At the end of the meeting , the radical told him, “No Palestinian has ever been so kind to me.” And today the men are friends and continue to work towards peace.

“This wouldn’t have happened if I had not been willing to cross the line from Gaza (the place where Palestinians are restricted) into Israel,” Sami told me. Just as Jesus crossed the cultural barriers to travel through Samaria (the land of half-breed Jews that most Jews avoided), our pursuit of peace always begins with a willingness to walk toward our enemies instead of fearing them.

2. Heal

Jesus healed whole persons, not just their physical maladies but also their emotional and spiritual brokenness. Jesus healed even those who wanted to kill him. “I could get angry and perpetuate the Israeli-Palestinian conflict out of my anger,” Sami told me. “But as a Palestinian Christian, I decided I’d be a healer of trauma, not a perpetuator of it.” He reminded me that it’s easy to dehumanize an enemy, but when you see people who are hurting, you work to bring healing.

Border wall in the West Bank

3. Teach

Sami believes people will grow only as they catch a vision for a new future.

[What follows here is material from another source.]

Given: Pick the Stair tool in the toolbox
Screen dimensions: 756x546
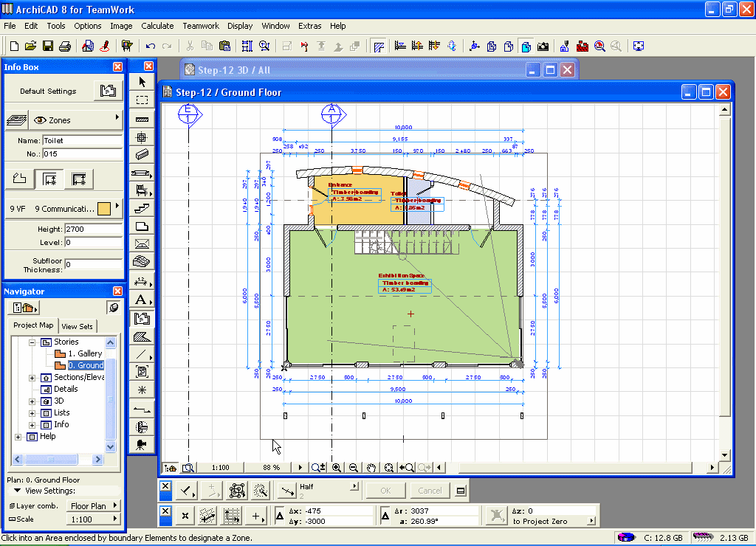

There will never be progress if they insist on continuing to act on the basis of their past. But they need tools and skill to live in that healing. “We must teach people to see each other as something other than the enemy,” Sami says. “We must show them how to live out the gospel of Jesus.”

Rainbow over Bethlehem as we left Sami Awad’s place.

4. Preach

 “Proclaim the kingdom and the kingdom only,” Sami says. “Proclaim the gospel and the gospel only.” Jesus didn’t get wrapped up in political arguments. “Render unto Caesar what is Caesar’s and unto God what is God’s,” he said.

Some want to portray the Israeli-Palestinian strife as a religious conflict. But Sami believes strongly that it is not. It is a political conflict.

But politics will not heal the divisions that keep people apart in the Middle East (or in America, either, for that matter). Religion won’t bring people together, either. Only the gospel, only the radical love of Jesus persistently and painfully demonstrated by his followers today can do that.

Of all I learned while I was visiting the Holy Land, this is the most important lesson of all.

How about you? What are you doing to be a peacekeeper in your culture and context?